Change, moderator Othor Cain said, was the theme of a Feb. 7 forum at the Jackson Medical Mall. Nine candidates vying to represent Ward 3 on the Jackson City Council discussed crime, street improvement and economic development.
Kenneth Stokes, who was the Ward 3 councilman for 23 years, stepped down after voters elected him as a Hinds County supervisor last fall. To fill his council spot, the city is holding a special election Feb. 14. His wife, Larita Cooper-Stokes, is a candidate for the Ward 3 spot; however, she didn't attend the candidate forum. Neither did the Rev. John Taylor Jr., another one of the 11 candidates.
None of the candidates criticized Stokes or his work on the council, except to make indirect comments about attending all meetings and building consensus with other council members.
Dorothy Stewart, founder of forum sponsor Women for Progress, got tired of the repeated messages Tuesday night. After an hour of listening to candidates respond in one-minute and 30-second sound bites to questions from a panel of journalists and from audience members, Stewart took the microphone and told the candidates she was disappointed. She said she was looking for bold statements about change.
"I have not heard anything different," Stewart said. Each candidate got a 30-second opportunity to be bold for her. One by one, they responded.
Darla Palmer, a criminal attorney, said Ward 3 had a lack of unity. Albert Wilson, the casually dressed founder of Genesis and Light Center, a non-profit organization that helps at-risk youth, said it's not about how you dress, it's about rolling up your sleeves. Patricia Williams, a minister in training, said she would listen to everyone and make connections.
"I will fix Ward 3," former educator Joyce Jackson said. "The ward didn't just get like this overnight." She is a funeral home director and a member of the city's planning commission.
Being bold, Harrison Michael II said, was about being a man of character, being honest, having integrity and persevering. Michael, like Albert Wilson, ran for the position in 2009.

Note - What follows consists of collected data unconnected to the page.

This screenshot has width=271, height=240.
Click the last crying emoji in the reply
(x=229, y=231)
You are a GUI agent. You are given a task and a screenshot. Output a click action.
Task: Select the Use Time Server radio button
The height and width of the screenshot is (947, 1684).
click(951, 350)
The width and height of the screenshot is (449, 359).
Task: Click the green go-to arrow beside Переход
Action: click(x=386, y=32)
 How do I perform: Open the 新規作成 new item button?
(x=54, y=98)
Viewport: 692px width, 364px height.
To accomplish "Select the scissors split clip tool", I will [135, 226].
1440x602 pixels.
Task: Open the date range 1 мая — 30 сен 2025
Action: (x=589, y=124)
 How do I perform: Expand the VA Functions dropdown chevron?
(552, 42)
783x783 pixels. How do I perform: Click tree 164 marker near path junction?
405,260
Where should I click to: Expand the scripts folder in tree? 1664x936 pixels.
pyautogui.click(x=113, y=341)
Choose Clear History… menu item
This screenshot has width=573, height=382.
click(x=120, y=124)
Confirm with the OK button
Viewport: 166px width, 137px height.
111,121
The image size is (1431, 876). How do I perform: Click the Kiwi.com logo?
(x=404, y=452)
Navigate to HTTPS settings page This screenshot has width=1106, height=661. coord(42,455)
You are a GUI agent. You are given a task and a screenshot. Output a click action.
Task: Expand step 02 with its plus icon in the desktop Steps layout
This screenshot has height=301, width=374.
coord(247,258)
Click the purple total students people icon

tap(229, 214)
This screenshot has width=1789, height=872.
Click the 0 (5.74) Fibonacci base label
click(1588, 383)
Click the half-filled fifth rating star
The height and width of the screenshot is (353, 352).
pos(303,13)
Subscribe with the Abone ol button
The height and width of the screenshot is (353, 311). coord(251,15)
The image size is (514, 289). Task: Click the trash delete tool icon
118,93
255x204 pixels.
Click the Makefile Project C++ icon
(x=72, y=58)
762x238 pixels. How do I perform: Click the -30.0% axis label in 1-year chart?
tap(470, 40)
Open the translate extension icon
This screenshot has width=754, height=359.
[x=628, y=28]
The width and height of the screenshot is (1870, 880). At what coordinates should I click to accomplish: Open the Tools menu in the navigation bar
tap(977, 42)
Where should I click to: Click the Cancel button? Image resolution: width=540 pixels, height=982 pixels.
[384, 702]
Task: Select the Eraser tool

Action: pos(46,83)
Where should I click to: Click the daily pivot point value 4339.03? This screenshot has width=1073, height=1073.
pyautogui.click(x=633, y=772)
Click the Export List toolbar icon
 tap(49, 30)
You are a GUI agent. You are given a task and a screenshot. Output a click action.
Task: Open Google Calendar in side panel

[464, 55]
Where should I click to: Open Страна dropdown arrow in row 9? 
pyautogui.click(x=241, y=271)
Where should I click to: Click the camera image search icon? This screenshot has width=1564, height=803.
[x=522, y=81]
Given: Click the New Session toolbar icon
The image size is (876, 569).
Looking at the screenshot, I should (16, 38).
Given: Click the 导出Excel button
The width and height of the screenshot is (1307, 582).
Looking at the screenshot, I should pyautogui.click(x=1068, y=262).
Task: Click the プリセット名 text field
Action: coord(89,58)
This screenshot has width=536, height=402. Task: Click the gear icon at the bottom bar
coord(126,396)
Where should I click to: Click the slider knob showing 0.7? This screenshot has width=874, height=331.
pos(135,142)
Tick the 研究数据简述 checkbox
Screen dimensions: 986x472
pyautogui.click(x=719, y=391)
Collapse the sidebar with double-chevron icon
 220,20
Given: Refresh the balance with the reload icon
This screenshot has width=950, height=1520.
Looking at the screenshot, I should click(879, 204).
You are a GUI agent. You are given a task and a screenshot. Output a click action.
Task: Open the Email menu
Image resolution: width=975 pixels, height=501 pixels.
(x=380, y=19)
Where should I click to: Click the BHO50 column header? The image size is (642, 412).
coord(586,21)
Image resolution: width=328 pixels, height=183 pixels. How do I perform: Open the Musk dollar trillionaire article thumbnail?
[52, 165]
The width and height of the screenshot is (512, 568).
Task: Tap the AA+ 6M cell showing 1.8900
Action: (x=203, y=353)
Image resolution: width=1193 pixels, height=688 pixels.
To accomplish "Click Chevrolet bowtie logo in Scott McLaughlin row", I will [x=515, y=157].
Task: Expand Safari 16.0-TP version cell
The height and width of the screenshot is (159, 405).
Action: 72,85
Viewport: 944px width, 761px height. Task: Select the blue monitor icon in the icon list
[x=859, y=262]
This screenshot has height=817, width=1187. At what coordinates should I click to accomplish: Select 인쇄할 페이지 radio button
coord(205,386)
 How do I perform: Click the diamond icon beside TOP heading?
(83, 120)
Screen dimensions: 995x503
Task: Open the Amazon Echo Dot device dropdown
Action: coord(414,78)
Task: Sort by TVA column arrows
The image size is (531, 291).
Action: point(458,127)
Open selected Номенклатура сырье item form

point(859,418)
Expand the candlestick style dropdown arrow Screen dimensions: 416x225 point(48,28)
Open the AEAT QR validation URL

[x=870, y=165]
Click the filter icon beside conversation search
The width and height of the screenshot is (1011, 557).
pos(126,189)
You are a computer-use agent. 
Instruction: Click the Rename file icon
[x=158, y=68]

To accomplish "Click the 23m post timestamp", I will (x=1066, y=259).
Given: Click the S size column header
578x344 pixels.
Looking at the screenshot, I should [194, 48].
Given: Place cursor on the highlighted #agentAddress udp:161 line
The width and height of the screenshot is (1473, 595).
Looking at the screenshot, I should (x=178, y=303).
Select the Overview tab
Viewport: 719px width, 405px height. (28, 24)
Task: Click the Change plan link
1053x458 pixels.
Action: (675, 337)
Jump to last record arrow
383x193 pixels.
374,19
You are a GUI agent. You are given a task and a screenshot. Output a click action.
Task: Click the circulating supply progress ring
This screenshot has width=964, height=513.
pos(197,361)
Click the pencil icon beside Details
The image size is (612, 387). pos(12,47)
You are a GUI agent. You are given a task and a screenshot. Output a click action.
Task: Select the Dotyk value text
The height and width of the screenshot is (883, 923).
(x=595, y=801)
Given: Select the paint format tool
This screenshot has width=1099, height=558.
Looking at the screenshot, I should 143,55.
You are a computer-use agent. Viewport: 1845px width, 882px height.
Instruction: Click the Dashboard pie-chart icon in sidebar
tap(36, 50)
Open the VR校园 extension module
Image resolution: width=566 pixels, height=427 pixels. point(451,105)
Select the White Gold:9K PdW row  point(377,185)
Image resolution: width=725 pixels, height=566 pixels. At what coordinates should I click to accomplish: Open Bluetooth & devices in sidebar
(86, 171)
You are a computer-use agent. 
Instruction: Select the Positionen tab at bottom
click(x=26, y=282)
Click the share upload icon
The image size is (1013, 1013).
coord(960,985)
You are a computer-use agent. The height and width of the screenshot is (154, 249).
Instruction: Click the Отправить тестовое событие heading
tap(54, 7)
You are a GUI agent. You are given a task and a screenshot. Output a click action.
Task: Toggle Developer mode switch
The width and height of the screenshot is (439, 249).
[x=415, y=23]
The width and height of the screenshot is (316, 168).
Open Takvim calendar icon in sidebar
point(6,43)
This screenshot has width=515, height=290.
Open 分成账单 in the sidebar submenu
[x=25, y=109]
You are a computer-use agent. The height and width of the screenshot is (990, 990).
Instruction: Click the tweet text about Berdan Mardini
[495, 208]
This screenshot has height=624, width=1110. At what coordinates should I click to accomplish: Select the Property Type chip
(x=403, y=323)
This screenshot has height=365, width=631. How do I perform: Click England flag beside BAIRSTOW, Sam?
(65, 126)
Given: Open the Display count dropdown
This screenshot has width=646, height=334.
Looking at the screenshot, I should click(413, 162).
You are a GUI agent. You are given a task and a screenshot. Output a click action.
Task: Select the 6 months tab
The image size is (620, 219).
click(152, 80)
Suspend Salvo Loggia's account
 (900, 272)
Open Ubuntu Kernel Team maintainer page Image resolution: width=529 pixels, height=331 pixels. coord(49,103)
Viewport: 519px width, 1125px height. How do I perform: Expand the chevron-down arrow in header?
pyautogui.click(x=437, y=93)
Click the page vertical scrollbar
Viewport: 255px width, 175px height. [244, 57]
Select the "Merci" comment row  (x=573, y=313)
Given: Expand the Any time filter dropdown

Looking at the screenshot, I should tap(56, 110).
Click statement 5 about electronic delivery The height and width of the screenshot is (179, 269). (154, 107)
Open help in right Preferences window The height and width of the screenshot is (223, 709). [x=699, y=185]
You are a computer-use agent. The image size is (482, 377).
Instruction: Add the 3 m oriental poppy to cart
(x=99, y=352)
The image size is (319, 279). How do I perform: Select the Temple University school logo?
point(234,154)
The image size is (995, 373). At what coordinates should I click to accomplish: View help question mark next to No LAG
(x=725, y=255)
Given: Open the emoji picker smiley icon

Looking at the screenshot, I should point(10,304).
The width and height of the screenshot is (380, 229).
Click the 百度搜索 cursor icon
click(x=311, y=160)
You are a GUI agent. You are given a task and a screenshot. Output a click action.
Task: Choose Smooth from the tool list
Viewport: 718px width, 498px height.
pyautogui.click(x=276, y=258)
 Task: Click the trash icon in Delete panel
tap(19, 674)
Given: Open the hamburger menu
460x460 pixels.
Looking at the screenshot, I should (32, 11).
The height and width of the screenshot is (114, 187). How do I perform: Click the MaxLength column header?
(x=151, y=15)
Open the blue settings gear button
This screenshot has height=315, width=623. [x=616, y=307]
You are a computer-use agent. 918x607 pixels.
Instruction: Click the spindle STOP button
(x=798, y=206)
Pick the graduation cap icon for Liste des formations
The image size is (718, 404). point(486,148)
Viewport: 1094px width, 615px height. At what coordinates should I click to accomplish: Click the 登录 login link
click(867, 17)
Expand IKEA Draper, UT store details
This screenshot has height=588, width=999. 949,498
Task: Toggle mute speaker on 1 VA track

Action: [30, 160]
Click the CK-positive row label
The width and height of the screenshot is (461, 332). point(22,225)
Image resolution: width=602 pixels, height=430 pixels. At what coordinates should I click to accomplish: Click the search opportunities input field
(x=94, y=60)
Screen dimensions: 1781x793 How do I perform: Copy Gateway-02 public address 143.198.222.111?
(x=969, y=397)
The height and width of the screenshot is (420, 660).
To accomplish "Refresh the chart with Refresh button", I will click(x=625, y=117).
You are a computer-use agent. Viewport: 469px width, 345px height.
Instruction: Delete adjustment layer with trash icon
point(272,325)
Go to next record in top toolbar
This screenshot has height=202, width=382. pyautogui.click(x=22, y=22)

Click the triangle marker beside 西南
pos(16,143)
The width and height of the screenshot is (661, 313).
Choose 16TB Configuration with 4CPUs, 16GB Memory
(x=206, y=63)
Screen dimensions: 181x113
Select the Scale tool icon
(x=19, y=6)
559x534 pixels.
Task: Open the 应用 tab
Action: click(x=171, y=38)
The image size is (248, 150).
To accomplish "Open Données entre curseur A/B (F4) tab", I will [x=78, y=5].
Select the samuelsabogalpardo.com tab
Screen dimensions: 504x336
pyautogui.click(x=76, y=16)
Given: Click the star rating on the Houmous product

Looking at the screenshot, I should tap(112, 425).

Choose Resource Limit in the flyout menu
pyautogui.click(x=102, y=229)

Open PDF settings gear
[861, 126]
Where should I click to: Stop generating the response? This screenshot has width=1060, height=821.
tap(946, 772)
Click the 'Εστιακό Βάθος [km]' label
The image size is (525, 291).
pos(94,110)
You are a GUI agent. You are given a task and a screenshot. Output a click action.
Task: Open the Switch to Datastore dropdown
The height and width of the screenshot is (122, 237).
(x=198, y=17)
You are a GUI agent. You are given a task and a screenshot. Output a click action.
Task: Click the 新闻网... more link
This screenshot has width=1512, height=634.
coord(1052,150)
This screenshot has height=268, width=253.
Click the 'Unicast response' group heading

Beneta Burt said it was about having a whole new way of thinking to go after what the ward needs in different ways. As an example, she cited the $5 million in grants she got for the community through the Mississippi Roadmap to Health Equity.
Zachery Williams stressed his business experience, his desire to reduce crime and a need for equal representation of all Ward 3 residents. Gwendolyn Ward Osborne-Chapman said she wanted to see unification. Earlier in the forum, she often mentioned the importance of family, tradition and respect.
"I'd like to see the community be healthy," Sameerah Muhammad, a restaurant owner, said. "I'd like be able to look at liquor licenses."
Stewart listened to the responses, shaking her head at points. She came back to the microphone to tell the candidates she still wasn't hearing what she needed. This time, she asked about what they would do about education. Since there wasn't enough time for each candidate to respond, moderator Cain allowed four candidates--the first four who spoke up--to respond.
Michael, Burt, Wilson and Jackson grabbed the chance. Michael said that as a JPS teacher, he would not be able to vote on a new school superintendent or school board members, but he could advise the council on what is needed. Wilson said money resolves a lot of ills.
"It's vitally important to have the right superintendent over our school system," Burt said.
Jackson said truancy was a problem. "I will see laws are enforced," she said. During the evening, she mentioned to the audience a couple of times that "I taught your children."
Women for Progress, The Mississippi Link, The Jackson Advocate and The Jackson Association of Black Journalists sponsored the event. Cain, the moderator, is editor of The Mississippi Link.
Jackson Free Press Editor-in-Chief Donna Ladd was on the media panel.